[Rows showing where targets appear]
━━━━━━

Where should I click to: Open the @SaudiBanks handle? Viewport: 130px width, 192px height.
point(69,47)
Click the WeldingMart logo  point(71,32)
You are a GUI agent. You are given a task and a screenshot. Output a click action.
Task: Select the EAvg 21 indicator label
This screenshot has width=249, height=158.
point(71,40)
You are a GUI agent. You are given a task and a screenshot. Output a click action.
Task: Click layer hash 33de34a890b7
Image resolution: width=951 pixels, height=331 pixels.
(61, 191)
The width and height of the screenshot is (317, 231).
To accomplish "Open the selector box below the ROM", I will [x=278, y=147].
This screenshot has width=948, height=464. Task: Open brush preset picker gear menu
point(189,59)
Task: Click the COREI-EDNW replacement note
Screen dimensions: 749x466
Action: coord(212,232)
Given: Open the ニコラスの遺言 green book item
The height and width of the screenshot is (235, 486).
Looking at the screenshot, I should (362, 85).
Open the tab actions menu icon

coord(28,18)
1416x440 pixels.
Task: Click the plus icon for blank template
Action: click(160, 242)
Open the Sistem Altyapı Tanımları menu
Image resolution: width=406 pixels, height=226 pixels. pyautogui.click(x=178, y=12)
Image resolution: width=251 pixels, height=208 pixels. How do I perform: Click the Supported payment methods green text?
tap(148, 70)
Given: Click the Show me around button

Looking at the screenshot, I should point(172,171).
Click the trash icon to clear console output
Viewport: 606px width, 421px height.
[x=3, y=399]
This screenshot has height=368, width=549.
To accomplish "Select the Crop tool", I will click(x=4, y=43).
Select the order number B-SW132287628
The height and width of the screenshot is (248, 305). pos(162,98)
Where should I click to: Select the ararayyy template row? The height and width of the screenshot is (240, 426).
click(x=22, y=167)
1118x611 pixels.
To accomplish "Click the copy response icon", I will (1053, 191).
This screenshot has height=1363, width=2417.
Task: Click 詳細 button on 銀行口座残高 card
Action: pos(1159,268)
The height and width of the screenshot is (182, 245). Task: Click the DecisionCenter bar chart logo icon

━━━━━━

■ WORK TO DO ■
Return every line of the records above verbatim.

■ ANSWER ■
Where should I click to: Open the @SaudiBanks handle? Viewport: 130px width, 192px height.
point(69,47)
Click the WeldingMart logo  point(71,32)
You are a GUI agent. You are given a task and a screenshot. Output a click action.
Task: Select the EAvg 21 indicator label
This screenshot has width=249, height=158.
point(71,40)
You are a GUI agent. You are given a task and a screenshot. Output a click action.
Task: Click layer hash 33de34a890b7
Image resolution: width=951 pixels, height=331 pixels.
(61, 191)
The width and height of the screenshot is (317, 231).
To accomplish "Open the selector box below the ROM", I will [x=278, y=147].
This screenshot has width=948, height=464. Task: Open brush preset picker gear menu
point(189,59)
Task: Click the COREI-EDNW replacement note
Screen dimensions: 749x466
Action: coord(212,232)
Given: Open the ニコラスの遺言 green book item
The height and width of the screenshot is (235, 486).
Looking at the screenshot, I should (362, 85).
Open the tab actions menu icon

coord(28,18)
1416x440 pixels.
Task: Click the plus icon for blank template
Action: click(160, 242)
Open the Sistem Altyapı Tanımları menu
Image resolution: width=406 pixels, height=226 pixels. pyautogui.click(x=178, y=12)
Image resolution: width=251 pixels, height=208 pixels. How do I perform: Click the Supported payment methods green text?
tap(148, 70)
Given: Click the Show me around button

Looking at the screenshot, I should point(172,171).
Click the trash icon to clear console output
Viewport: 606px width, 421px height.
[x=3, y=399]
This screenshot has height=368, width=549.
To accomplish "Select the Crop tool", I will click(x=4, y=43).
Select the order number B-SW132287628
The height and width of the screenshot is (248, 305). pos(162,98)
Where should I click to: Select the ararayyy template row? The height and width of the screenshot is (240, 426).
click(x=22, y=167)
1118x611 pixels.
To accomplish "Click the copy response icon", I will (1053, 191).
This screenshot has height=1363, width=2417.
Task: Click 詳細 button on 銀行口座残高 card
Action: pos(1159,268)
The height and width of the screenshot is (182, 245). Task: Click the DecisionCenter bar chart logo icon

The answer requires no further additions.